New Zealand cricketer

Edwin George McLeod (14 October 1900 – 14 September 1989) was a New Zealand cricketer who played in one Test in 1930. He was also an international hockey player who captained New Zealand.

==Cricket career==
McLeod was a middle-order and opening batsman who also bowled leg-spin. He played for Auckland from 1920–21 to 1923–24, and for Wellington from 1925–26 to 1940–41. He captained Wellington in 1939-40 and 1940–41.

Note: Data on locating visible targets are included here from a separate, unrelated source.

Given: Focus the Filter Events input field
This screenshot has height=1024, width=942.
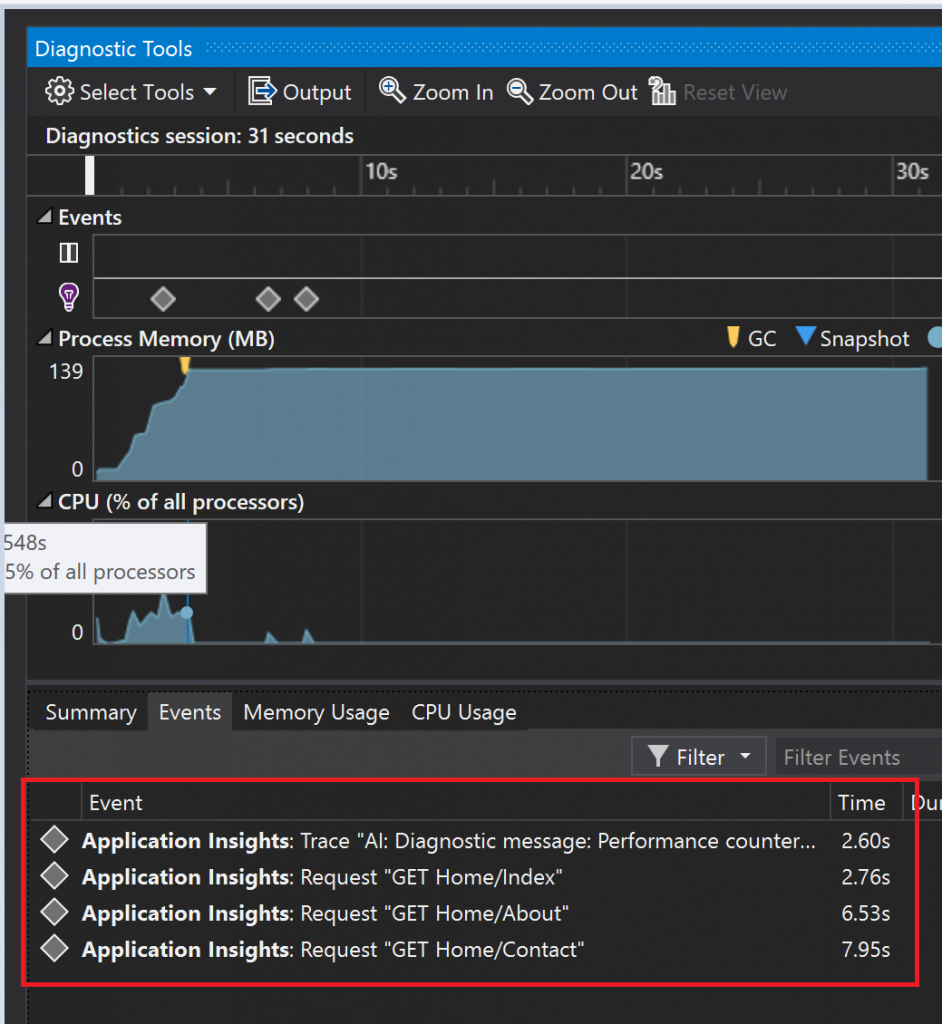Looking at the screenshot, I should coord(858,756).
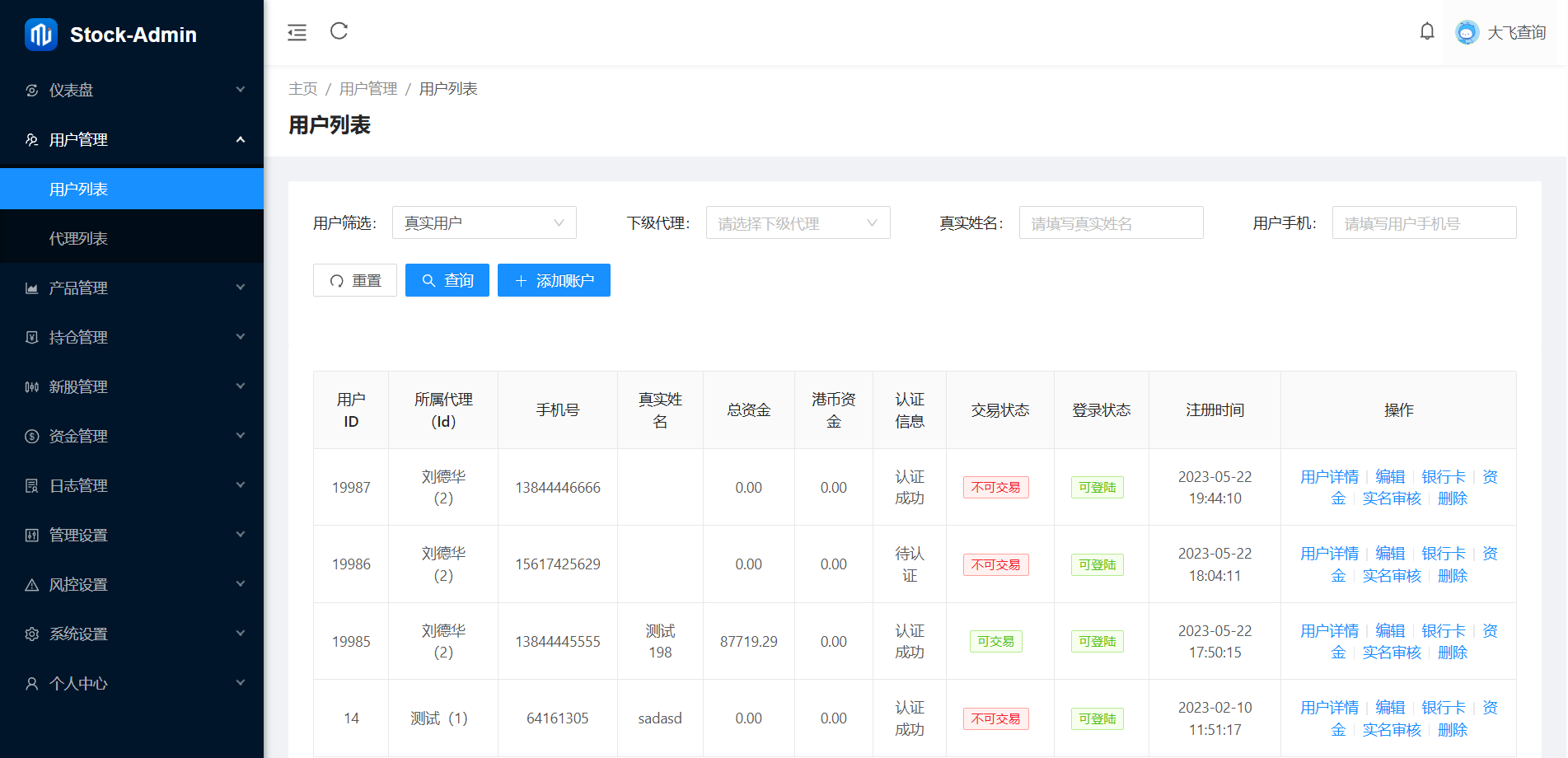The height and width of the screenshot is (758, 1568).
Task: Expand the 产品管理 menu
Action: 132,288
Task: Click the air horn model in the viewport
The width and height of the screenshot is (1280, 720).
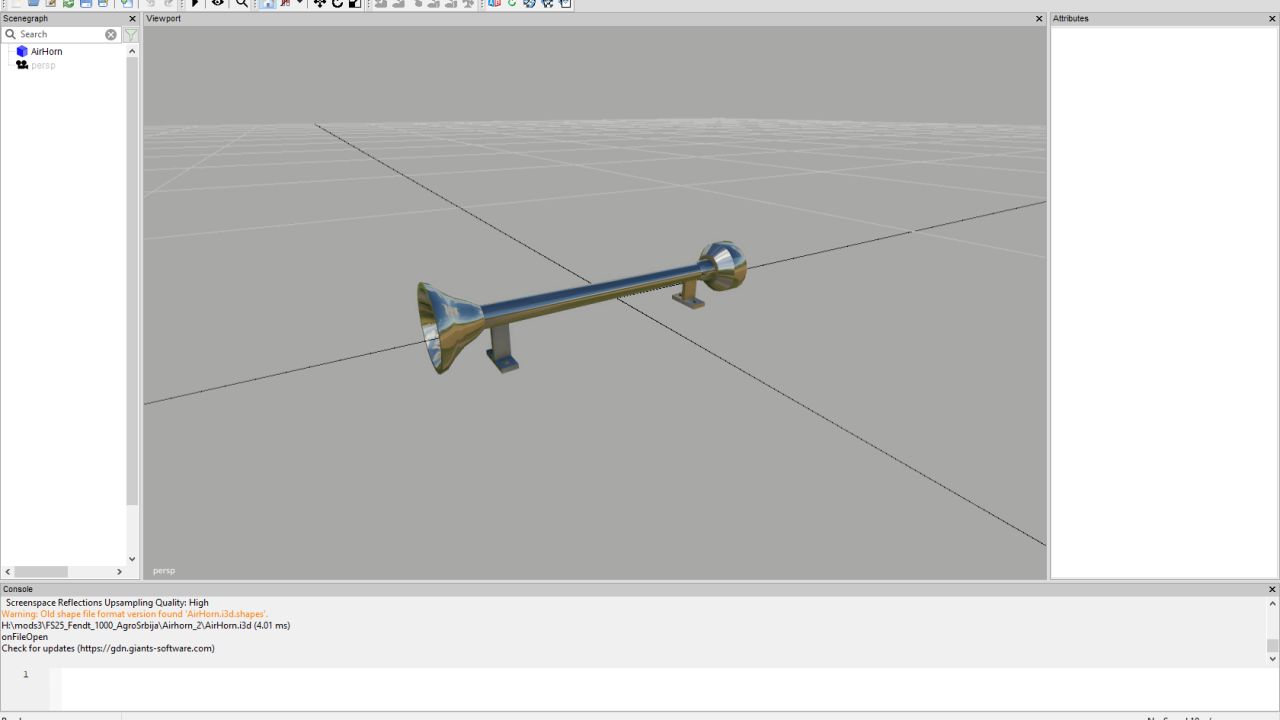Action: pyautogui.click(x=590, y=295)
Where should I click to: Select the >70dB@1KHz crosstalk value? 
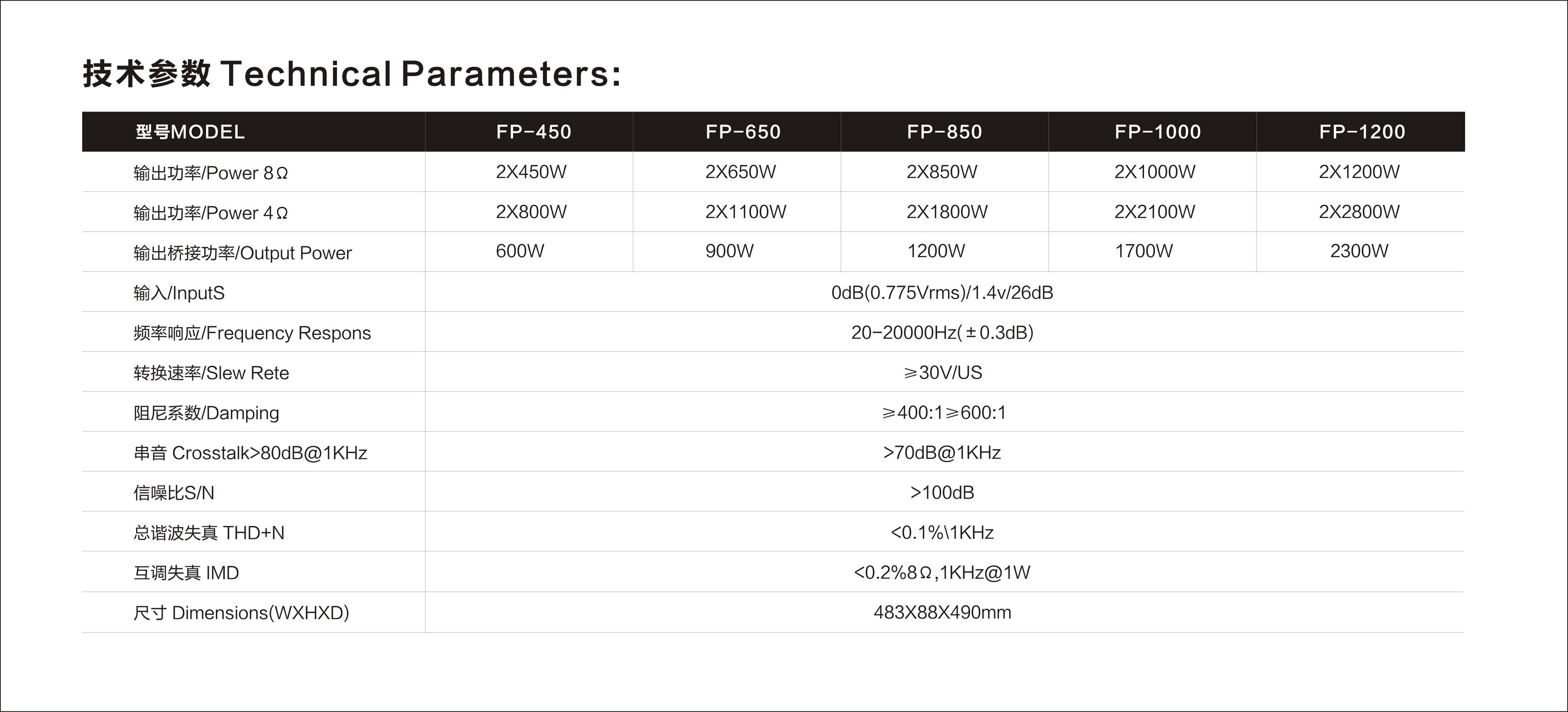942,453
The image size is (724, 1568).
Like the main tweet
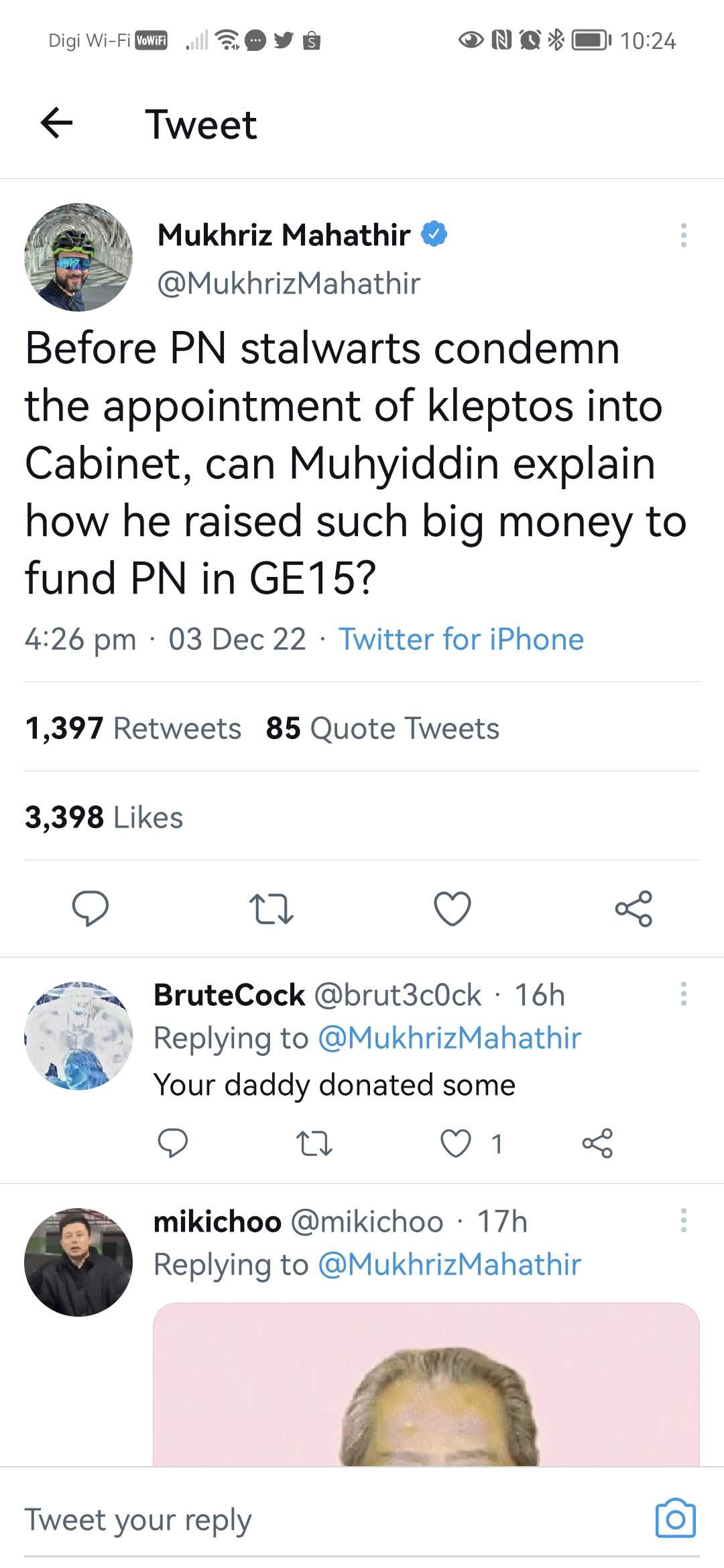pos(452,909)
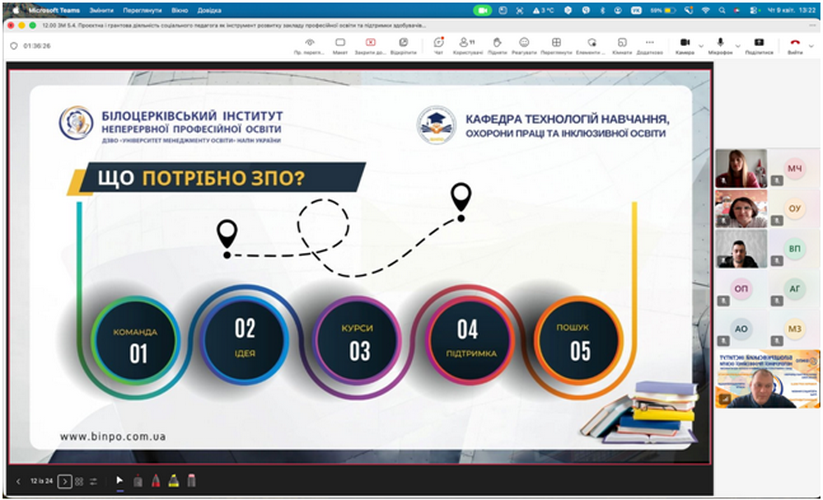Select the eraser annotation tool
Viewport: 823px width, 500px height.
coord(191,481)
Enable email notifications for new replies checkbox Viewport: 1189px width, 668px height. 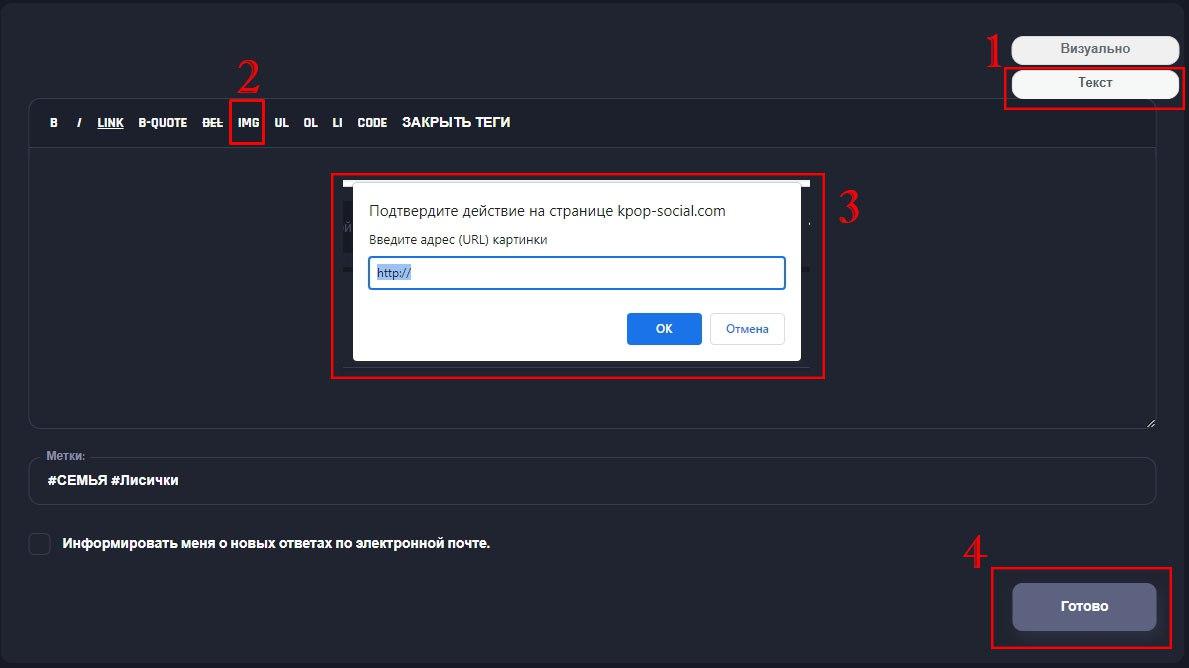click(x=40, y=544)
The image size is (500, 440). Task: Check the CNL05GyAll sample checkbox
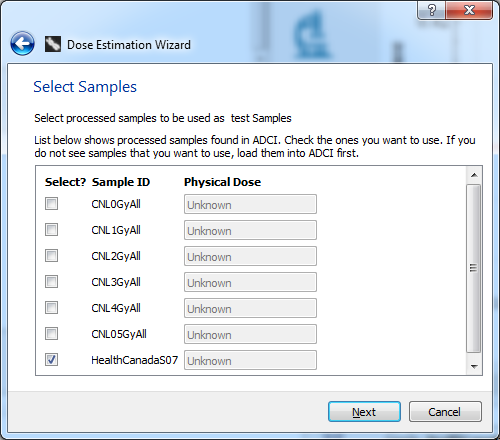click(51, 334)
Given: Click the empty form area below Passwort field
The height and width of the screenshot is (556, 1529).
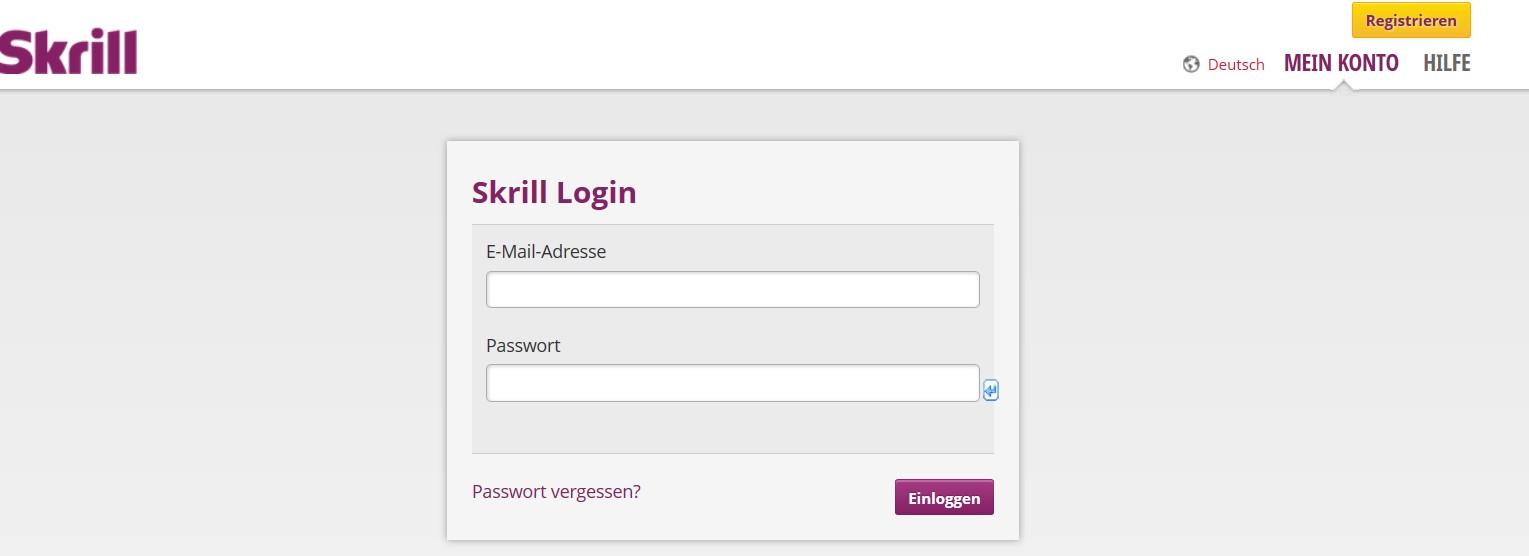Looking at the screenshot, I should click(x=732, y=428).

When the MCC toured New Zealand to play New Zealand's first Test series in 1929–30, McLeod scored 37 and 21 not out and took 3 for 7 and 4 for 56 for Wellington against the tourists. New Zealand lost the First Test shortly afterwards, and McLeod was one of three new players brought in for the Second Test. He was not successful (although New Zealand improved and drew the match) and did not play any further Tests. He made 102 and 35 for Wellington against Auckland two weeks after the Test series ended.

==Hockey career==
McLeod represented New Zealand in hockey in the 1920s and 1930s. He played in New Zealand's first hockey Test match, against Australia in 1922 at Palmerston North, a game that New Zealand won 5–4. He was the captain of the New Zealand side that played India in a three-Test series in New Zealand in 1935. He later served as a national hockey selector.